* _Instructions to follow_
No pictures belong in the answer. Repeat all the entries exactly.

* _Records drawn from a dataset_

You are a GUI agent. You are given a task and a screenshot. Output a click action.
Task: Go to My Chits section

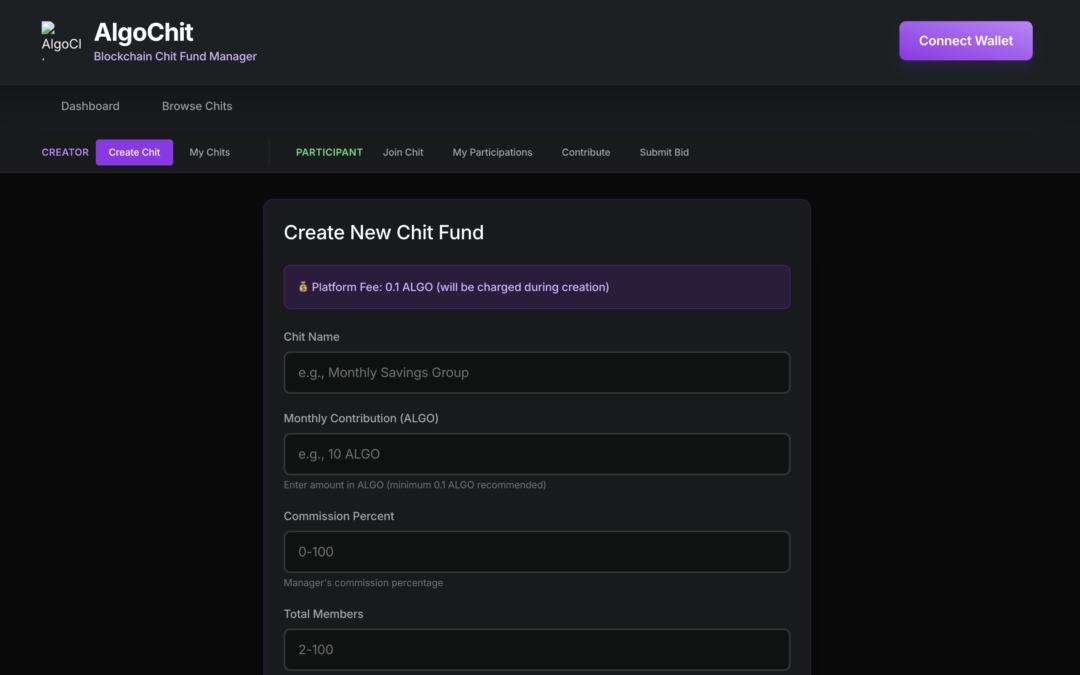point(209,152)
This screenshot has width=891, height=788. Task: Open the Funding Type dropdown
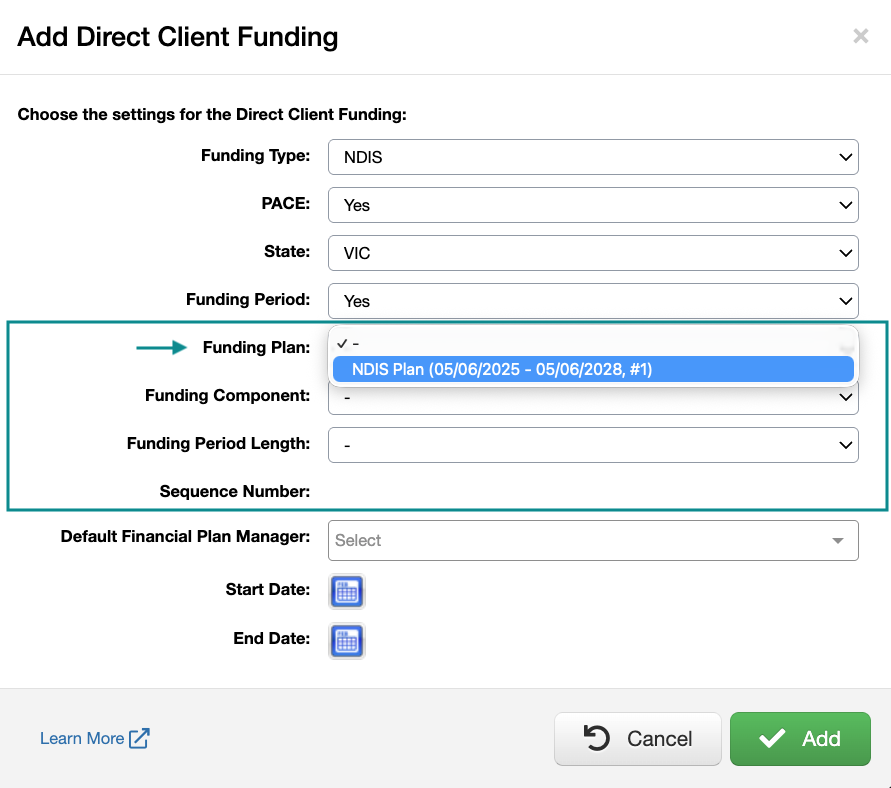[593, 157]
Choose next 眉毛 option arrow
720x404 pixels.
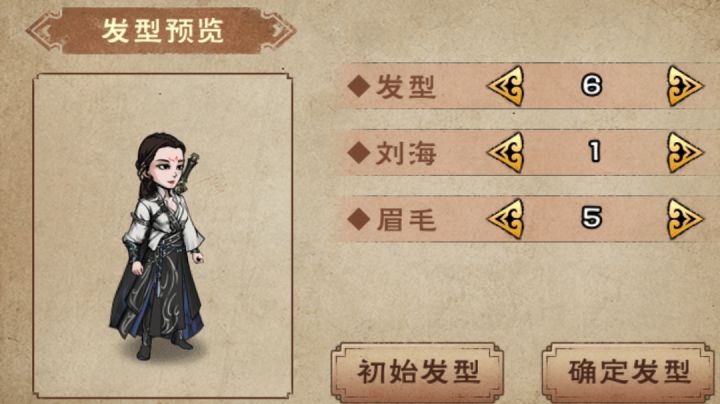685,219
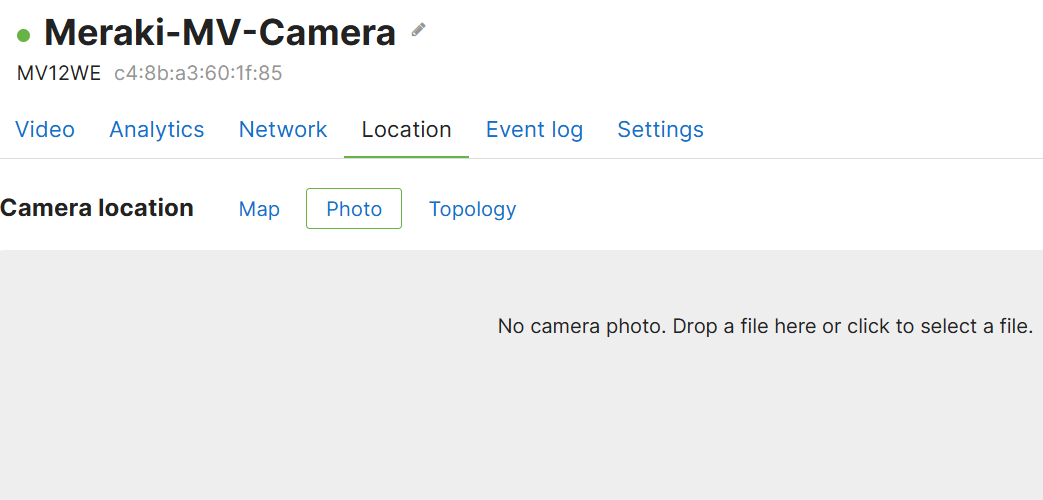
Task: Show the Map camera location view
Action: pyautogui.click(x=259, y=209)
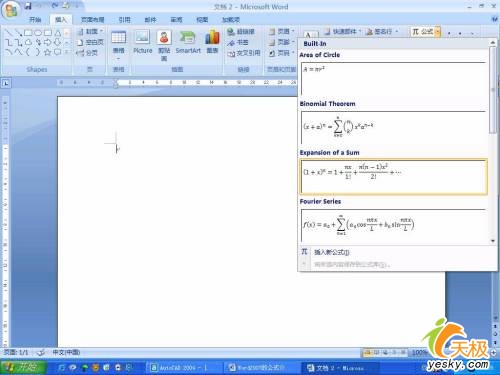
Task: Select the Binomial Theorem equation
Action: pyautogui.click(x=394, y=128)
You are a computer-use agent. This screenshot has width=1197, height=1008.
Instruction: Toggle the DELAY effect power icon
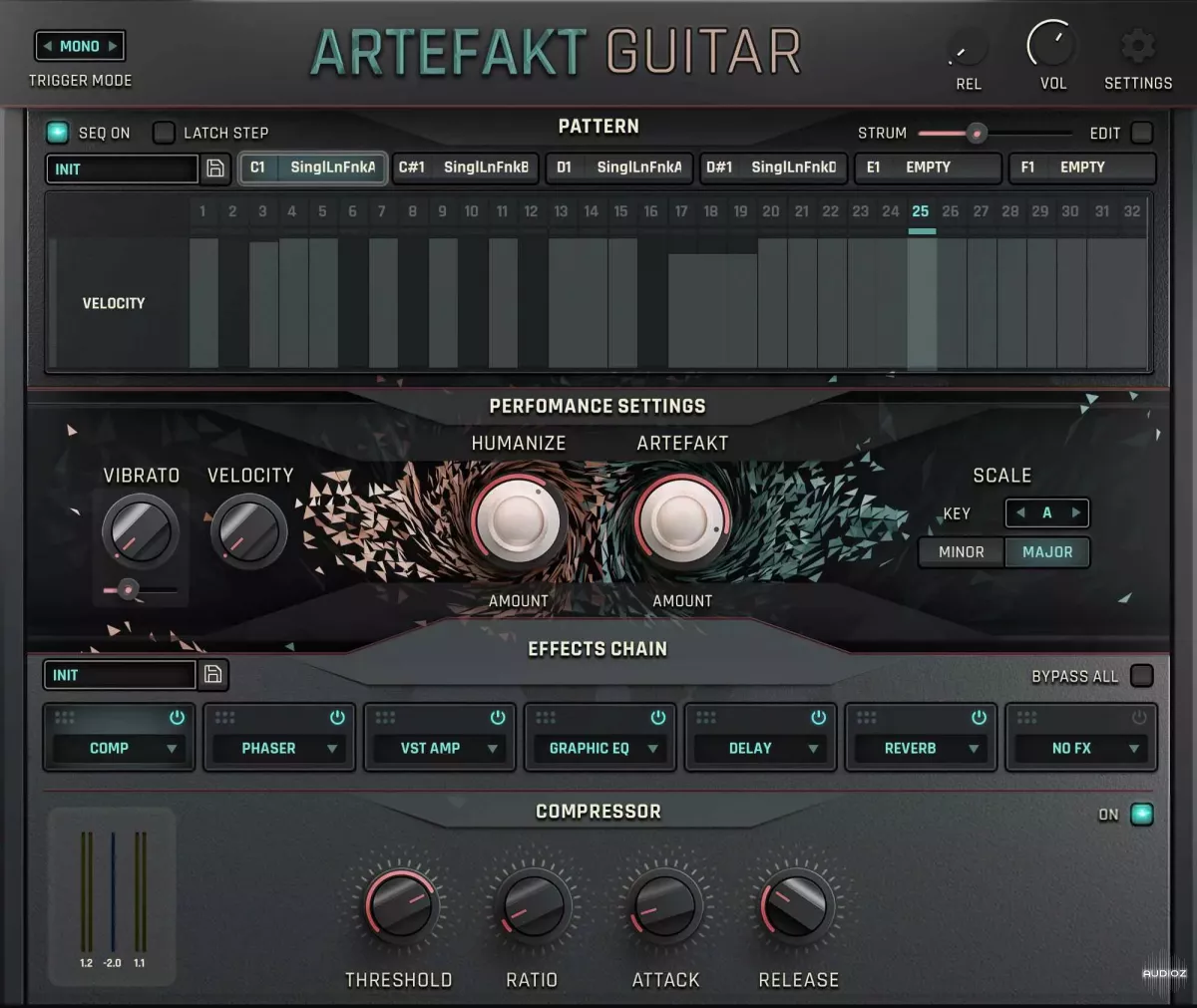pyautogui.click(x=818, y=718)
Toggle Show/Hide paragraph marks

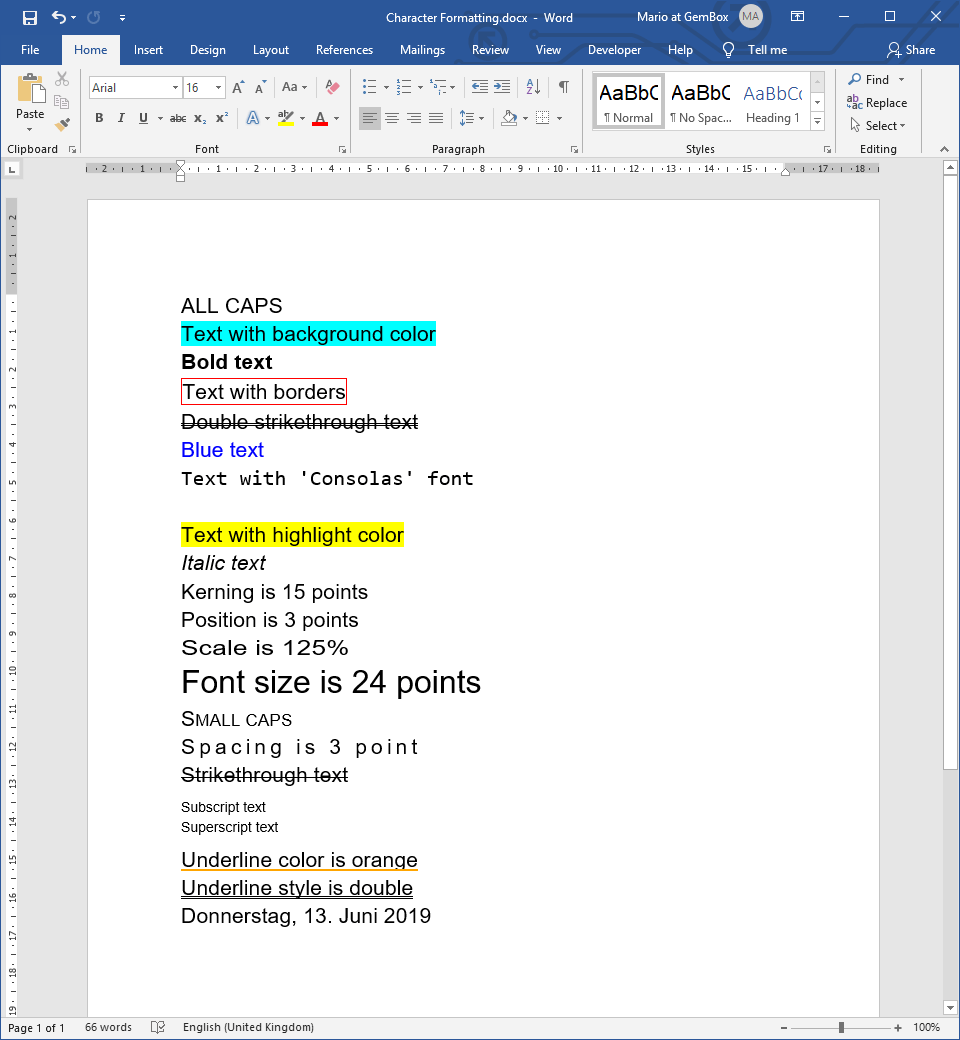click(x=564, y=88)
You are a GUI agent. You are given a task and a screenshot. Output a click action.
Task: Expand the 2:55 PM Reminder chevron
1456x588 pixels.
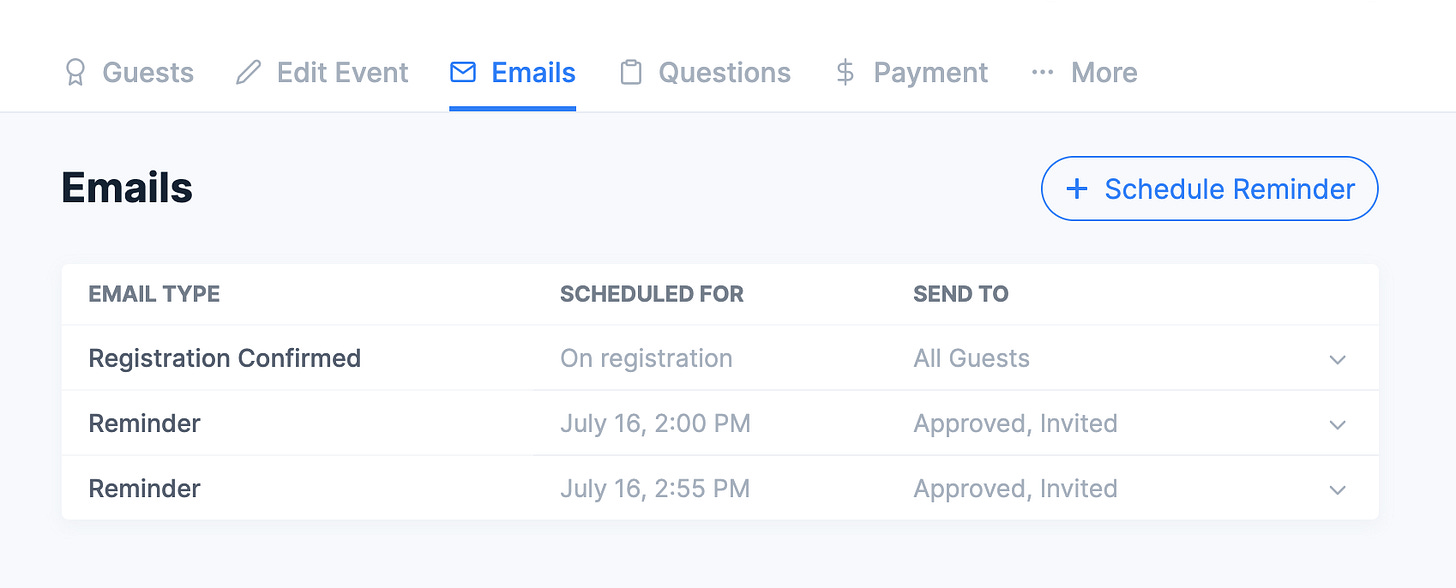[x=1338, y=490]
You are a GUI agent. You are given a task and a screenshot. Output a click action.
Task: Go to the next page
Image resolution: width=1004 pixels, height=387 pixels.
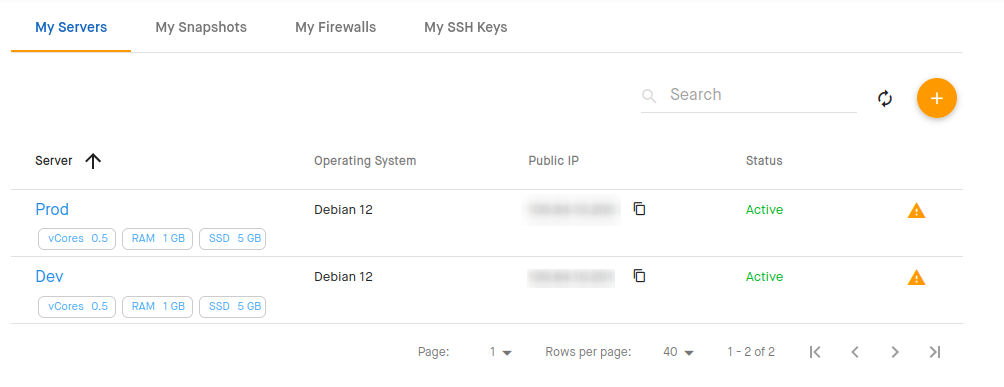tap(895, 352)
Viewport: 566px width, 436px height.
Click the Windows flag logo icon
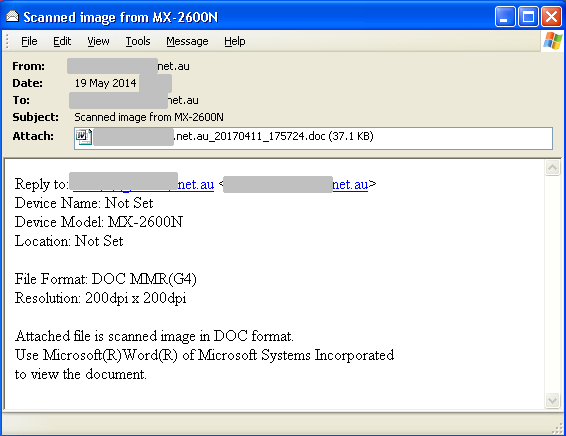tap(553, 41)
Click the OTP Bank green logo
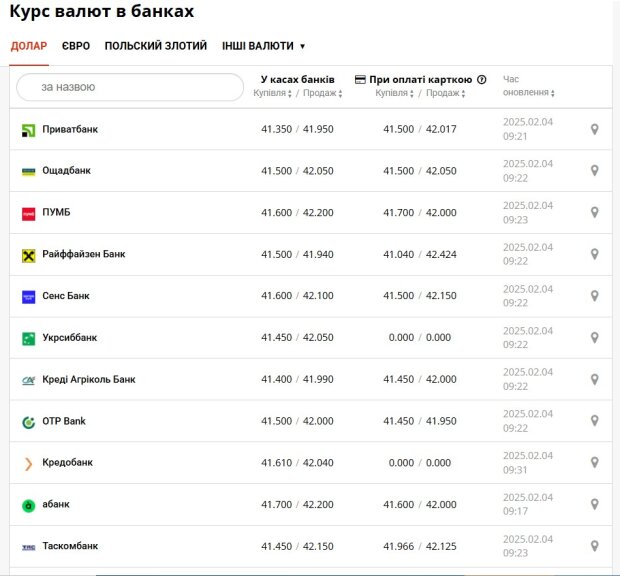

* _Response_
You are a GUI agent. You are given a task and a screenshot. Output a click action.
Task: Go to My Chits section

point(209,152)
This screenshot has width=891, height=788. Task: Open the Funding Type dropdown
[593, 157]
Choose next 眉毛 option arrow
720x404 pixels.
685,219
Task: Show the Map camera location view
Action: pyautogui.click(x=259, y=209)
Task: Select the Binomial Theorem equation
Action: pyautogui.click(x=394, y=128)
You are a computer-use agent. This screenshot has width=1197, height=1008.
Instruction: Toggle the DELAY effect power icon
pyautogui.click(x=818, y=718)
Toggle Show/Hide paragraph marks

click(x=564, y=88)
You are a GUI agent. You are given a task and a screenshot. Output a click action.
Task: Expand the 2:55 PM Reminder chevron
1456x588 pixels.
[x=1338, y=490]
You are a GUI agent. You are given a task and a screenshot. Output a click action.
Task: Go to the next page
Image resolution: width=1004 pixels, height=387 pixels.
tap(895, 352)
Viewport: 566px width, 436px height.
Click the Windows flag logo icon
tap(553, 41)
Click the OTP Bank green logo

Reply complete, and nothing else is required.